Segment Start: SOURCE INFORMATION

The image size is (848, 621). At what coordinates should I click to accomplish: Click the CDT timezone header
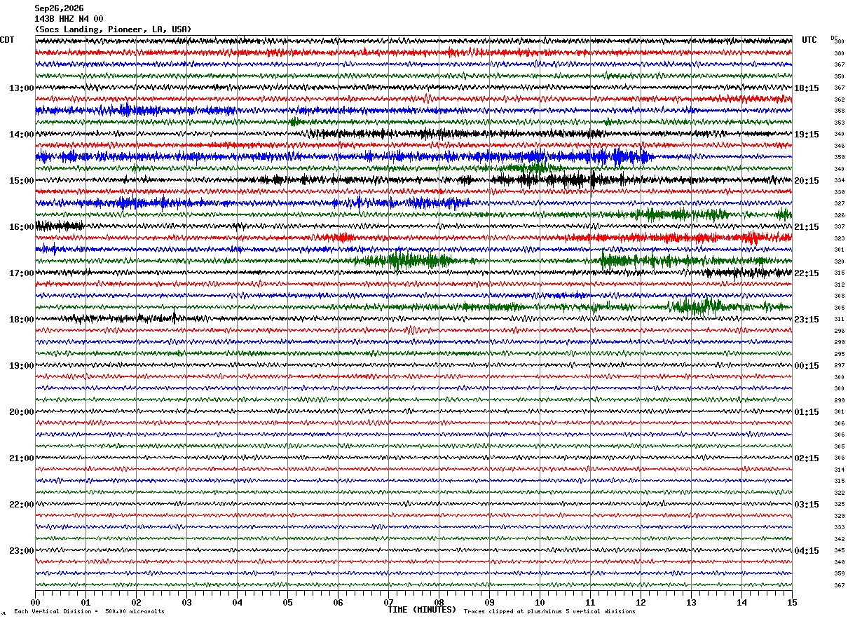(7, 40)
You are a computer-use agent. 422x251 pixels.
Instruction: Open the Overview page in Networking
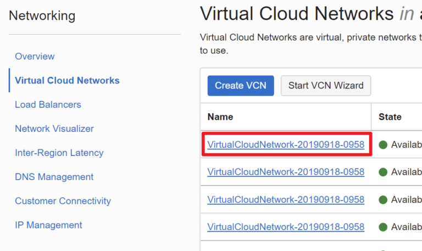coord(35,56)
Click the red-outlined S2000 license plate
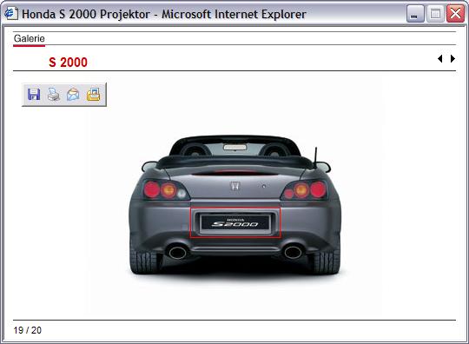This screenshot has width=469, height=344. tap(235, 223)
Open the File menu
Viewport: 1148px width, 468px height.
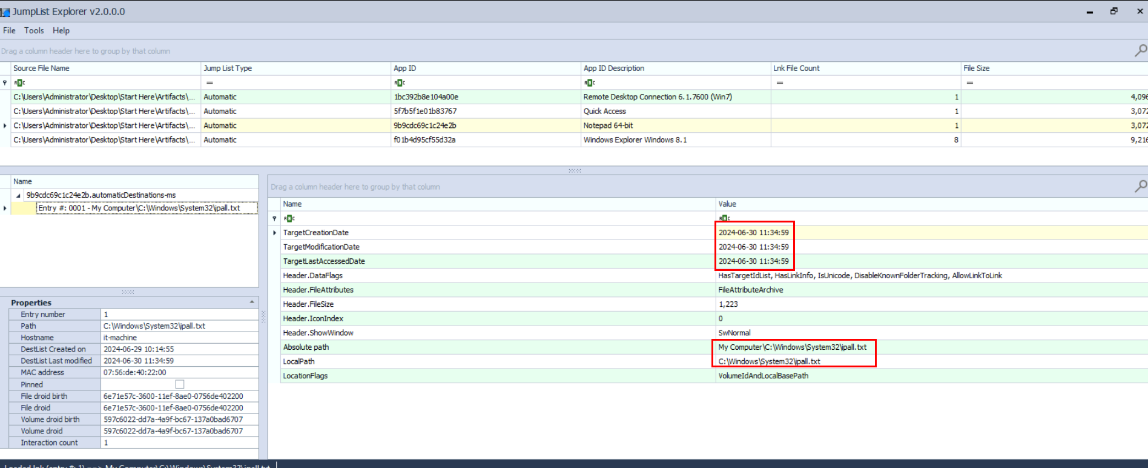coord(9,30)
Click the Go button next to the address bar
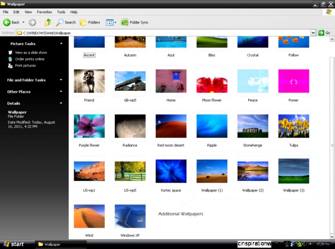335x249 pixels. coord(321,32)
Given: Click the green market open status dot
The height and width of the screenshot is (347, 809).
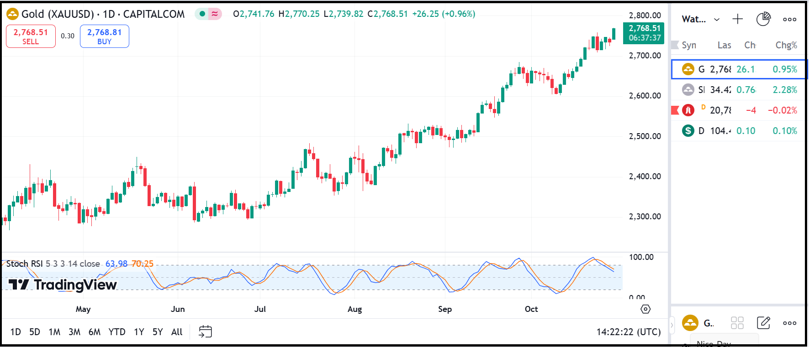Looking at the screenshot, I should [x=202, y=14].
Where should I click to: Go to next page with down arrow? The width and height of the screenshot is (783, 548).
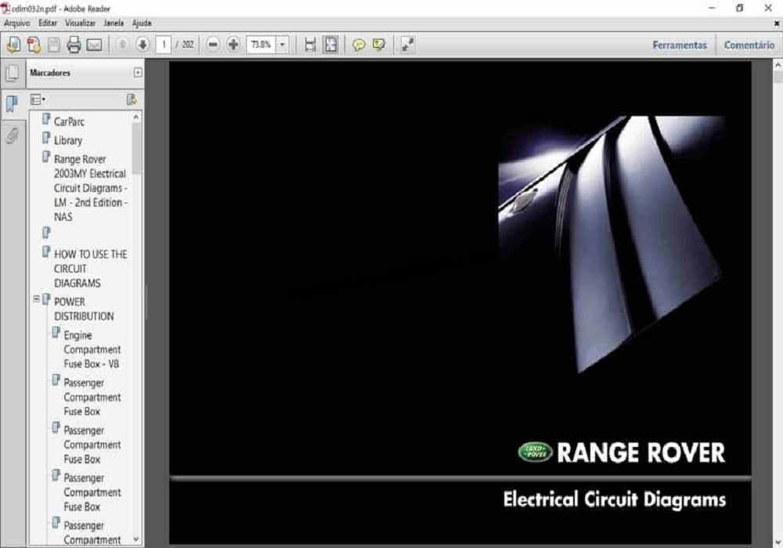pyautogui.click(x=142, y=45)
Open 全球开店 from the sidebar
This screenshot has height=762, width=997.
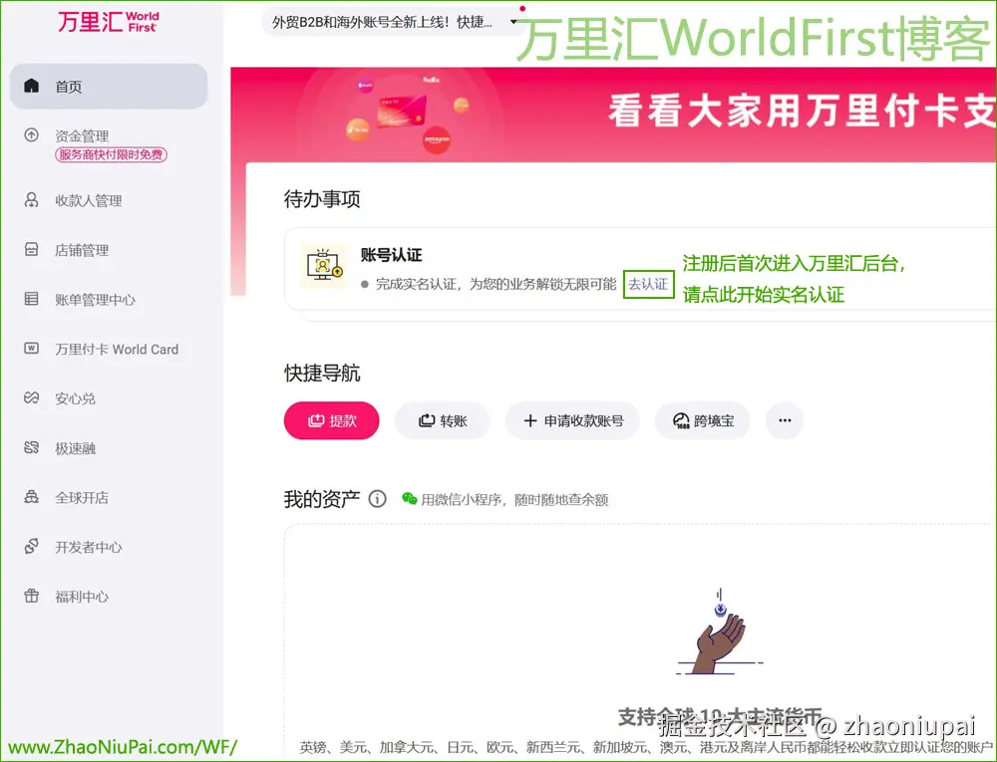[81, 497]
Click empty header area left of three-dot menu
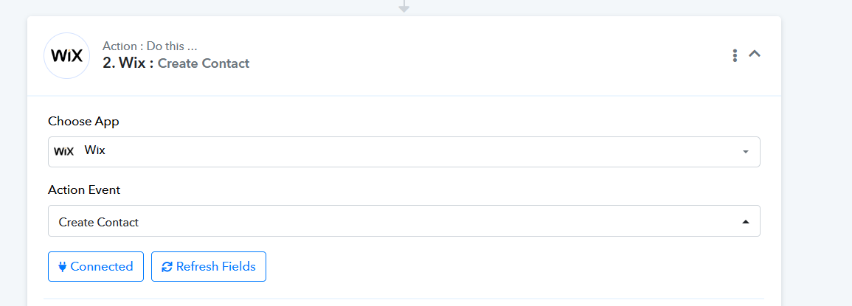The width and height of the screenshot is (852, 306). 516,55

Segment End: SOURCE INFORMATION
Segment Start: SOURCE INFORMATION

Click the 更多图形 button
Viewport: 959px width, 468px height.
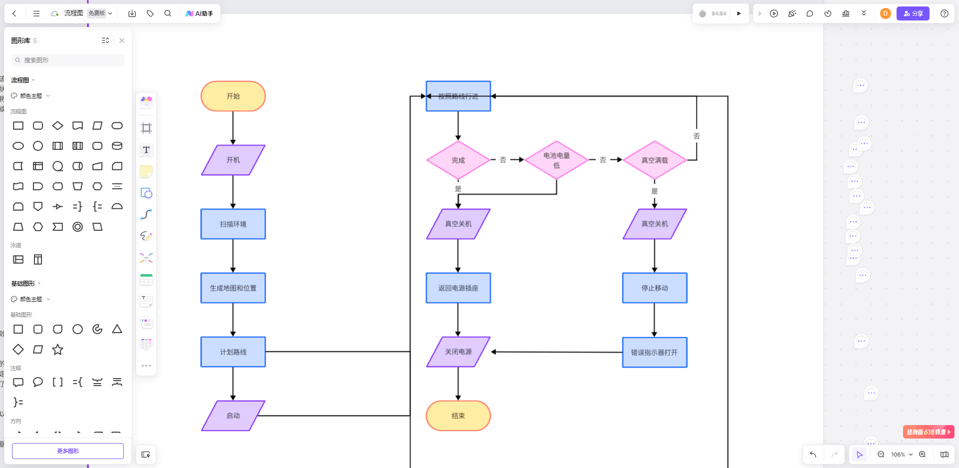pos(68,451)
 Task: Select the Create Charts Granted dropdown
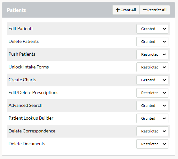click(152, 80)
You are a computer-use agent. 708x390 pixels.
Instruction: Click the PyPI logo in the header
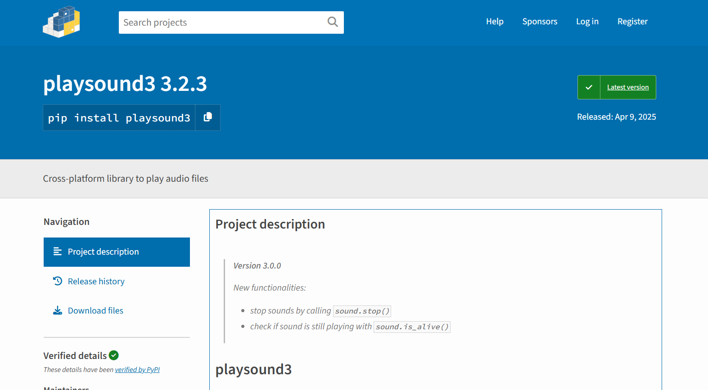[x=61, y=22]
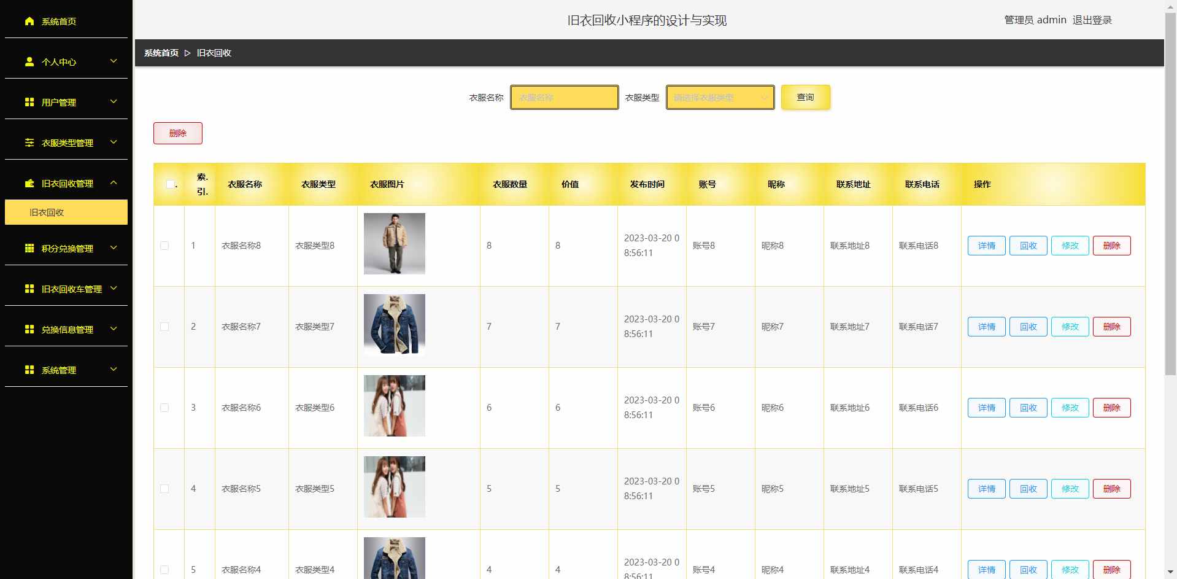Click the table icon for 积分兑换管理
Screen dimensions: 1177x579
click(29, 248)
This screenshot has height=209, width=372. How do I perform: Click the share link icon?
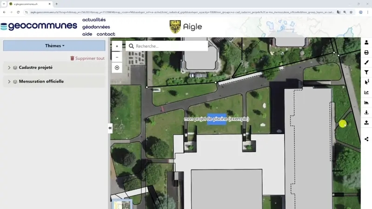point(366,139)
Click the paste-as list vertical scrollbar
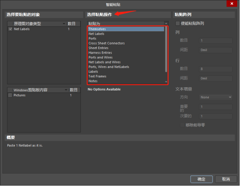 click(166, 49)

Segment End: SOURCE INFORMATION
Segment Start: SOURCE INFORMATION

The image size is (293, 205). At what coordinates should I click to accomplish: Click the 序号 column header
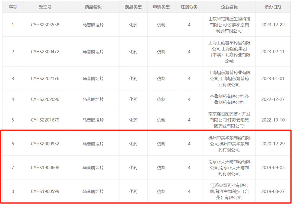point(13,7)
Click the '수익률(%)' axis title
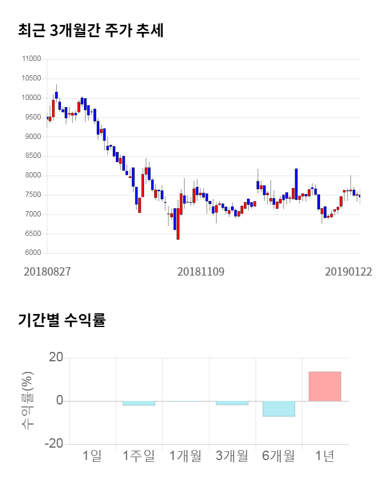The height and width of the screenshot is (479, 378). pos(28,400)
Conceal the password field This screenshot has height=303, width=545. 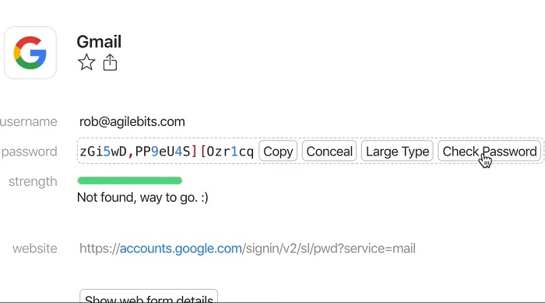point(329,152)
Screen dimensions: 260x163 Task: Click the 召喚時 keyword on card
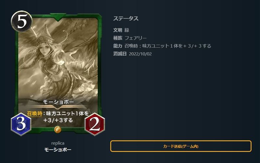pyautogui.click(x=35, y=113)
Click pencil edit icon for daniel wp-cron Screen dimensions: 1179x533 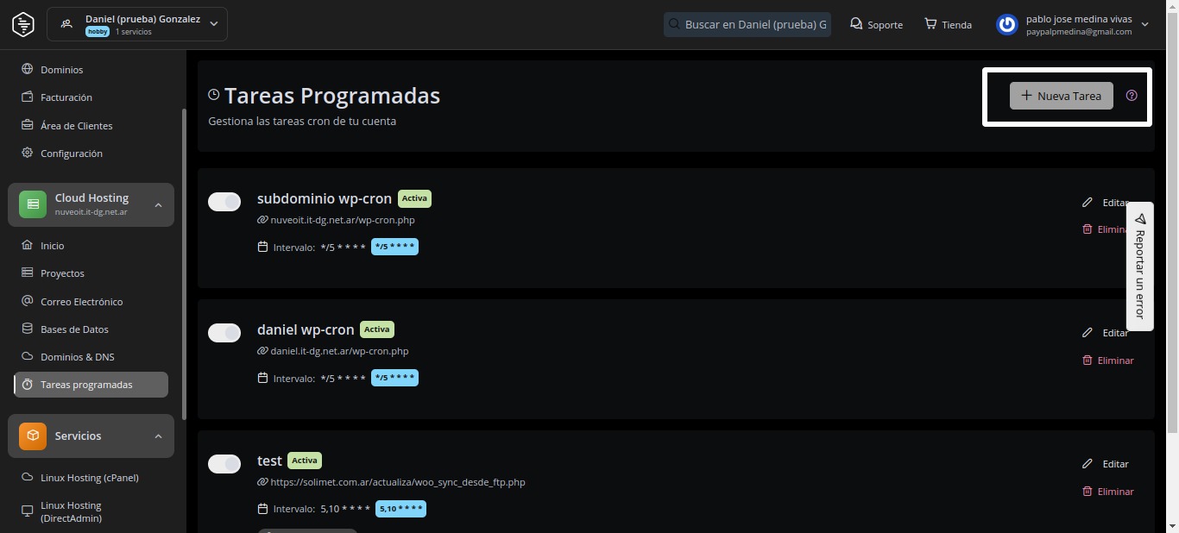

Segment End: SOURCE INFORMATION

**WORK ITEM:**
Your response should be the lines of the entries above that include the string "computer".

**RESPONSE TO THIS EXERCISE:**
You are a computer-use agent. 422x251 pixels.
You are a computer-use agent. 708x390 pixels.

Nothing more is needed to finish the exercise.